I could say that Lia Ices’ new album “Grown Unknown” strikes like the singer’s surname. I could say that her clandestine voice has a way of shattering through the stasis of these January days. Or I could just say that there is something in her new album that carries you through sleep and wakefulness like a long river or a dream you’ve had before.
To be less abstract about the entire affair, Lia Ices’ second album promises to be one of this winter’s jewels. From the moment she releases the first note, “Grown Unknown” seems a stunt of lyrical skill that’s worthy of comparison with Joanna Newsom or St. Vincent.

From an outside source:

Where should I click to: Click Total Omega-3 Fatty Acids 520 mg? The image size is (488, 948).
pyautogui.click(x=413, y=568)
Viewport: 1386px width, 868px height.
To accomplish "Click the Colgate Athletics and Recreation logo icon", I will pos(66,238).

Of course, the music world hasn’t seen Ices for a good two years, and in that time she’s silently climbed the shifting ladders and stairways of indie-pop—her reward is a record deal with Jagjaguwar. Looking back, though, one sees that her maturation has been more understated than the new label would suggest—much like everything about the singer. The emotional landscape of “Grown Unknown” seems more ambiguous, more inclusive of the frozen low and the shattering high—a duplicity that seemed heavy-handed on her previous effort. Perhaps it is this fact that makes one feel she has stepped into her own as a poet—after all, what is a poet if not a juggler of the passions, each a flaming sword. It’s a subtle sort of talent—one you can’t go boasting about at dinner parties.
But doubtless, I won’t be believed. “Subtle” is a word tossed around far too often in these printed columns—it’s the musical equivalent to the political world’s “change.” Still, I’ll shove it forward once again, and back it up with a lyrical reference from “Bag of Wind,” in which Ices sings: “Oh wildflower/ do me incomplete/ Let me exhale.” I think I need to wait a few centuries for this to be justifiable, but she might be the closest New York City will ever get to Bashō.

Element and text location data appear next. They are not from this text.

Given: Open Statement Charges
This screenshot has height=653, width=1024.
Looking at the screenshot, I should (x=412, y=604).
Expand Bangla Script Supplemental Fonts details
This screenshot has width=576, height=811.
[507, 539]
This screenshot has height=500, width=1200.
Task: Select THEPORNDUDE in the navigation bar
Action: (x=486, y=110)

And maybe, just maybe, I shouldn’t be believed about the whole subtlety thing. By this, I mean that there is nothing subtle about posing for your album cover with a laurel of flowers about your head and a lily sprouting from your mouth—it is obvious Ices is a woman of certain adorable pretensions. But let us note that both the original, armless Venus and her plaster twin wear the same robes—in the end it’s all about what they sing.

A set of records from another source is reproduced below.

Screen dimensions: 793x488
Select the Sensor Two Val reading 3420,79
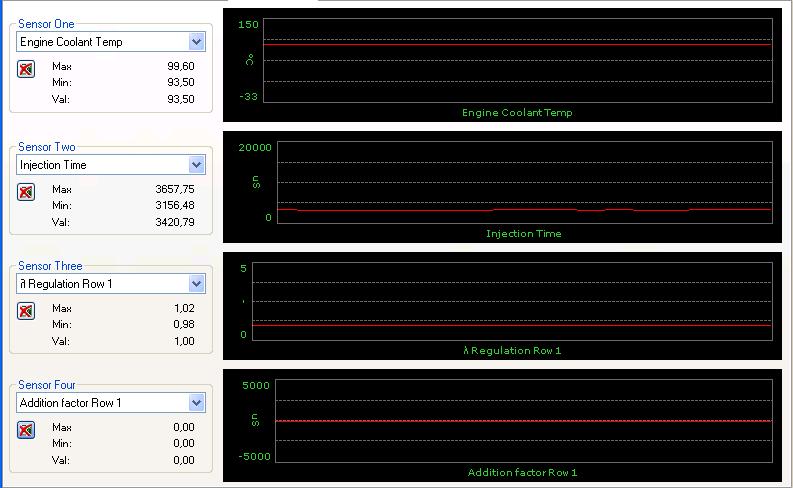point(175,222)
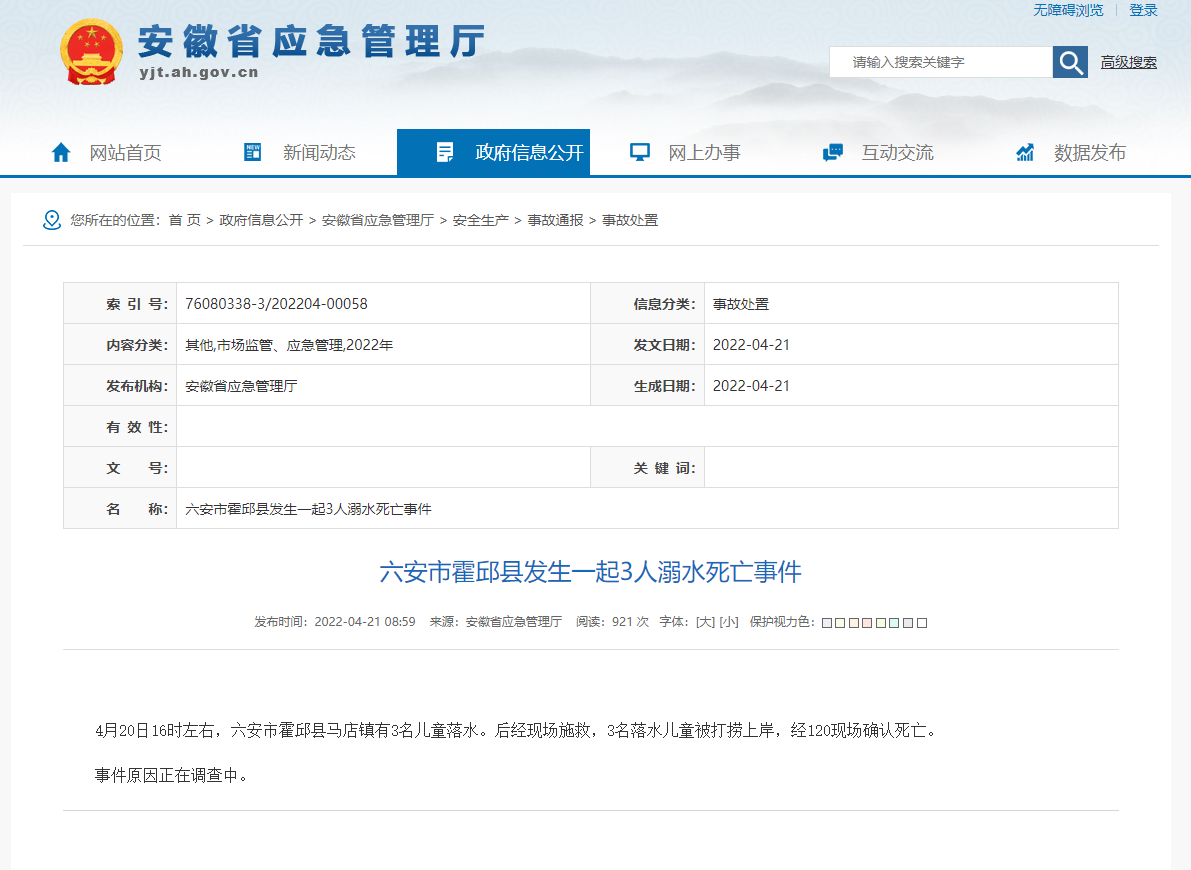Open the 高级搜索 advanced search link
The image size is (1191, 870).
1128,62
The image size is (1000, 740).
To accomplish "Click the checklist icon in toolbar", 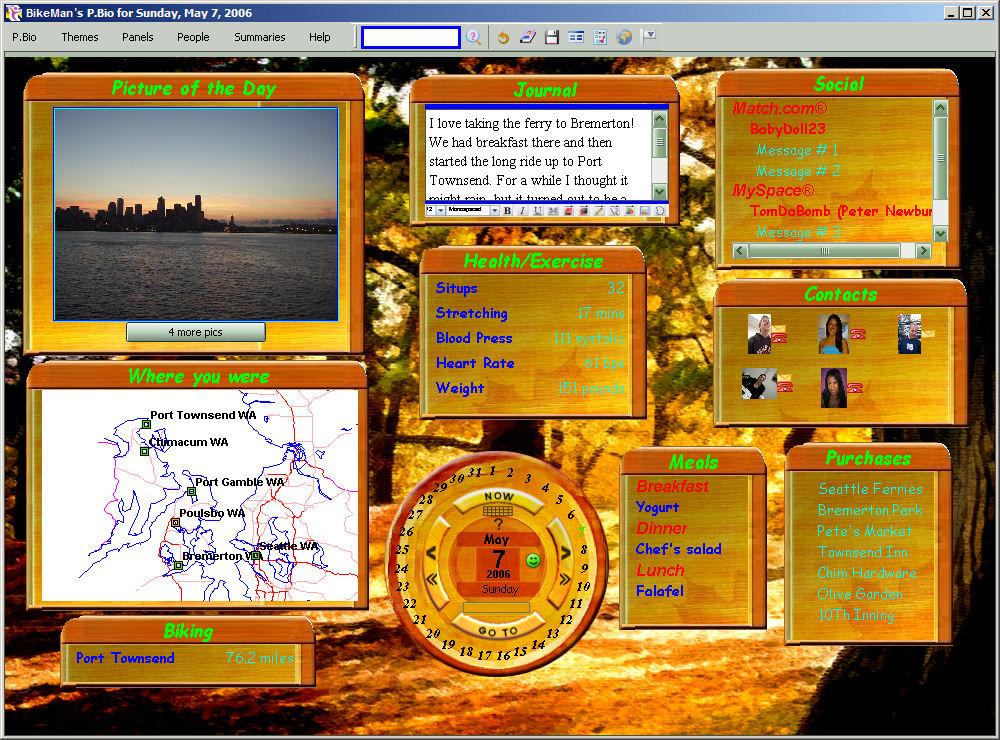I will [x=600, y=37].
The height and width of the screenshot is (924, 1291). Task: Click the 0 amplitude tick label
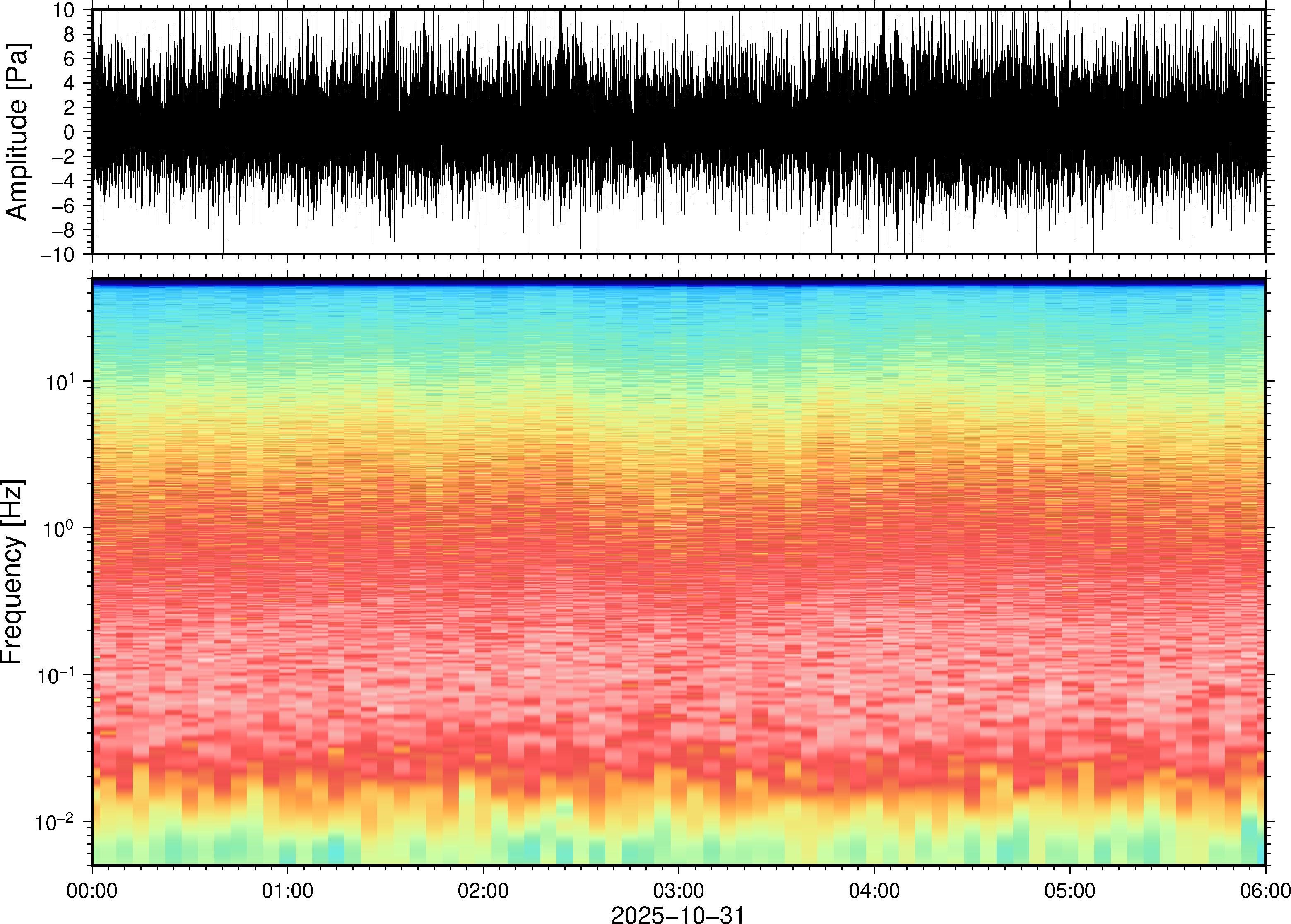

So, if you would like, call Ices a hack, another depressed Daphne crooning into the broken night with only her synth for company. But I think a more careful ear will find greater, richer treasures. And after all, up close, there’s little difference between an icicle and a glacier—yet over time, zooming out past the dripping moment, I think Ices will slowly carve her mark into the gritty terrain of the modern scene.